• Required actions
- a) Quote the passage on the 1893 suffrage campaign from "Although there were" up to and including "defeat the amendment.".
- b) List every political party named in the passage on the 1893 suffrage campaign.
- c) Go on with the passage on the 1893 suffrage campaign from the point where it stops.

• Document section
#####

Old friends and new now united in preparing for the contest of 1893. There was no State election that year. The State political machines were not in operation, and the rank and file of the voters received no orders. County nominating conventions were held, and in most counties one or more party conventions endorsed the amendment, all Populist conventions and many Republican conventions taking this stand. Very many individual Republicans and Democrats frankly espoused the amendment, and assisted in the campaign. A factor everywhere manifest was the influence of Wyoming. No imaginative prediction of baneful results to arise from woman suffrage was allowed to travel far, for a man from Wyoming was certain to come forward with a scornful denial.

Although there were many women who labored long hours, hard and earnestly, and although the consecrated central committee was wise and alert, the campaign, as compared with those that came after, was neither elaborate nor thorough.

No organized opposition appeared until the eve of election day. The Denver Brewers' Association then gave hurried orders to the saloons, assessing them for funds. Dodgers were issued, bearing the imprint of the Brewers' Association on the first few issued, which found their way into circulation. The imprint was soon removed, however, and the thousands later distributed from door to door carried no evidence of their origin. Fortunately a newspaper came into possession of some of the first dodgers issued and revealed the character of this eleventh-hour attempt to defeat the amendment.

#####

• Records shown
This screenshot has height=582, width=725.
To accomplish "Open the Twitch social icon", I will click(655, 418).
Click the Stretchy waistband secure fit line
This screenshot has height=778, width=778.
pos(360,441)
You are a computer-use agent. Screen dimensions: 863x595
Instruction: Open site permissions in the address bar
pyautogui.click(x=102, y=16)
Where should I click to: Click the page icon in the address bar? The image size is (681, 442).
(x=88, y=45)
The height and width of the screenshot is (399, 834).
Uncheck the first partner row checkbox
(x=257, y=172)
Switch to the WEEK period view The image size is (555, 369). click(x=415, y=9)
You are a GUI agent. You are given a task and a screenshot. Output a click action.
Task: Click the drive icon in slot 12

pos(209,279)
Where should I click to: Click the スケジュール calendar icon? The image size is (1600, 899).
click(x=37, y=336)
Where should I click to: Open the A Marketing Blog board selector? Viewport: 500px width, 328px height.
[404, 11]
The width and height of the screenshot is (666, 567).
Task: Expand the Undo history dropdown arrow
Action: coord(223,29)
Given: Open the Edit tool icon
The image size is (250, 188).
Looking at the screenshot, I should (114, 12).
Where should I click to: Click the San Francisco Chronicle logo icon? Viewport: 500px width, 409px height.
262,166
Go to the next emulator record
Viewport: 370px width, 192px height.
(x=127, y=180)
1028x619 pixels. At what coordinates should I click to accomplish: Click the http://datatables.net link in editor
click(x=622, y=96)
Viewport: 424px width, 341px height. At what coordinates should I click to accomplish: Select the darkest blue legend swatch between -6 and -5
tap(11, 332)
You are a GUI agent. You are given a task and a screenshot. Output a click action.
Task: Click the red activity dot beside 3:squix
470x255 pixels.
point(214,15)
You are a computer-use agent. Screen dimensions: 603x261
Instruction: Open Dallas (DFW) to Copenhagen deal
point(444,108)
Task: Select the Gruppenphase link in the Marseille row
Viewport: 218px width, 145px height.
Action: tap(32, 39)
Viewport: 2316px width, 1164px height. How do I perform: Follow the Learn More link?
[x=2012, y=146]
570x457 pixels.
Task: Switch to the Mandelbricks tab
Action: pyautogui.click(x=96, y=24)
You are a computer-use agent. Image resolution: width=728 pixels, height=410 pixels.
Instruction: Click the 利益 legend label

#####

• Final results
- a)
Although there were many women who labored long hours, hard and earnestly, and although the consecrated central committee was wise and alert, the campaign, as compared with those that came after, was neither elaborate nor thorough.

No organized opposition appeared until the eve of election day. The Denver Brewers' Association then gave hurried orders to the saloons, assessing them for funds. Dodgers were issued, bearing the imprint of the Brewers' Association on the first few issued, which found their way into circulation. The imprint was soon removed, however, and the thousands later distributed from door to door carried no evidence of their origin. Fortunately a newspaper came into possession of some of the first dodgers issued and revealed the character of this eleventh-hour attempt to defeat the amendment.

- b) Populist, Republican, Democratic

- c)
Tricks with which suffragists afterwards became sickeningly familiar were also used. A lawyer was employed to discover ways of throwing ballots out of the count on “technicalities.“ Influence with election officials, wielded by some of the opponents, secured ballots bearing the words “For the Amendment,“ “Against the Amendment.“ The question to be voted upon was not an amendment. By the provision of the constitution of 1876 woman suffrage could be granted by the Legislature if confirmed by referendum. The women of the State had been enfranchised by the Legislature, and the voters were now being asked to confirm or deny. The Attorney General gave a prompt opinion which was published by the State authorities to set the voters right. At the polls the measure was carried by a majority of 6,347.[5]* The counties that had gone Republican and Democratic in the previous election gave a majority of 471 against the measure. The counties that had gone Populist gave the favorable majority.

Startled by their own victory, the women wanted to do something in celebration which would remain forever after in their memories. A crowd gathered in the suffrage headquarters and they talked it over, but being unable to devise any unique plan, some one started “Praise God from whom all blessings flow,“ and people passing by outside heard a great chorus of song. After which the tired workers went home quietly with praise God singing in their hearts.

Informed suffragists derived two convictions from the Colorado campaign which stayed with them to the end: (1) That which was achieved in the State would not have been possible had there been no break in party control. (2) That which had been done in Colorado could be done in any Western State were voters free to vote their own convictions.

Kansas-The Populist contest in Kansas was particularly aggressive and bitter. In 1892, the Populists swept the State and the following election was regarded as the test of strength. As both Populists and Republicans carried planks favoring the submission of a woman suffrage amendment in their platforms, the Legislature of 1893 submitted the question. The Kansas Equal Suffrage Association was one of the most alert in the United States, its president, Mrs. Laura M. Johns, one of the ablest of presidents. A series of county conventions by way of preparation had been held in all the more thickly populated sections. Kansas was a State where women were trained in politics. In 1861, school suffrage had been extended to women. There had been a woman suffrage referendum in 1867 that had aroused public opinion and its effects were still manifest. In 1887, the Legislature had granted municipal suffrage to women. Kansas was a prohibition State and municipal politics had centered largely upon the enforcement of this law. The women, because they were voters, had been drawn into the party campaigns and yet by the exercise of rare good sense had kept their organization non-partisan. Mrs. Johns was a Republican, but Mrs. Annie E. Diggs, a Populist, was made vice-chairman of the Kansas Auxiliary to the National American Woman Suffrage Association.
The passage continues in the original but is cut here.